▸ Task goal
The answer must be the lines from the one containing "You are a computer-use agent. The" through the last line of the data below, copied exactly, with nothing else.

▸ Listed entries
=====

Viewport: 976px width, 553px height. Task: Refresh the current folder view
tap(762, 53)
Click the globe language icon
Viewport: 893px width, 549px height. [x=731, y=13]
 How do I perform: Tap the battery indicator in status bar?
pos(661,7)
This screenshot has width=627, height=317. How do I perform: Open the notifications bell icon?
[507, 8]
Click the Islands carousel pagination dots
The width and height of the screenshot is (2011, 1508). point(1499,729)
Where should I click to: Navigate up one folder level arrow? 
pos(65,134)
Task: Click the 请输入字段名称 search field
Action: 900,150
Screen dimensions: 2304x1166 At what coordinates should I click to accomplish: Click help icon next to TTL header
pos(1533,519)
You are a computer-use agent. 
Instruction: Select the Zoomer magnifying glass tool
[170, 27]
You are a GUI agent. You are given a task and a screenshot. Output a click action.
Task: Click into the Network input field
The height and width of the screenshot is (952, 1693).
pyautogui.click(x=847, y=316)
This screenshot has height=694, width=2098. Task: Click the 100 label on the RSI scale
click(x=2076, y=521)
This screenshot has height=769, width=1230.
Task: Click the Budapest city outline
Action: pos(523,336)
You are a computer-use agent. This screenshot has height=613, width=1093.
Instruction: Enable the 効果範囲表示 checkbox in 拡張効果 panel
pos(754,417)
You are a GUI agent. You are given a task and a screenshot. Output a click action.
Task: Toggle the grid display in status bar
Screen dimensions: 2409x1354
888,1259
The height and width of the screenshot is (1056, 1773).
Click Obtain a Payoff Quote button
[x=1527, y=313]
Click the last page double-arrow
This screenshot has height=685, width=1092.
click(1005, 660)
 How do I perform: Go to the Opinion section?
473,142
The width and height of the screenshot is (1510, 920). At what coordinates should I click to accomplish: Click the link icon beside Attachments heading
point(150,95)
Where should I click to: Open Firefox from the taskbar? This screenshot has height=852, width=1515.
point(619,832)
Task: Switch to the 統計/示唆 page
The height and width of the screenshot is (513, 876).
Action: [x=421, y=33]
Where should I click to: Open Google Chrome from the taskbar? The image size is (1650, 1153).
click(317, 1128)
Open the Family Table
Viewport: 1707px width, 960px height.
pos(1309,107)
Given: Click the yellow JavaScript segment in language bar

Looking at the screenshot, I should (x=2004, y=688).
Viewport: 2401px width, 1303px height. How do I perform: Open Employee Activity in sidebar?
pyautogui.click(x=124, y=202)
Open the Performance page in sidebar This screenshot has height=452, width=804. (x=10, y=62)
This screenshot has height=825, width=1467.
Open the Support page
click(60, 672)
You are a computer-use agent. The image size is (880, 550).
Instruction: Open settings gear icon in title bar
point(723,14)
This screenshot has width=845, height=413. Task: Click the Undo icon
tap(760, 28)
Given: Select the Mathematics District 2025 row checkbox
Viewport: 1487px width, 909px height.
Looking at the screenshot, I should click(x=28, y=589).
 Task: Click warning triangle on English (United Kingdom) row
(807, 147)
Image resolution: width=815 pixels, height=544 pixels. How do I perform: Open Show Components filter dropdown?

=====

▸ Written solution
You are a computer-use agent. The image size is (880, 550).
Instruction: Open settings gear icon in title bar
point(723,14)
This screenshot has width=845, height=413. Task: Click the Undo icon
tap(760, 28)
Given: Select the Mathematics District 2025 row checkbox
Viewport: 1487px width, 909px height.
Looking at the screenshot, I should click(x=28, y=589).
 Task: Click warning triangle on English (United Kingdom) row
(807, 147)
Image resolution: width=815 pixels, height=544 pixels. How do I perform: Open Show Components filter dropdown?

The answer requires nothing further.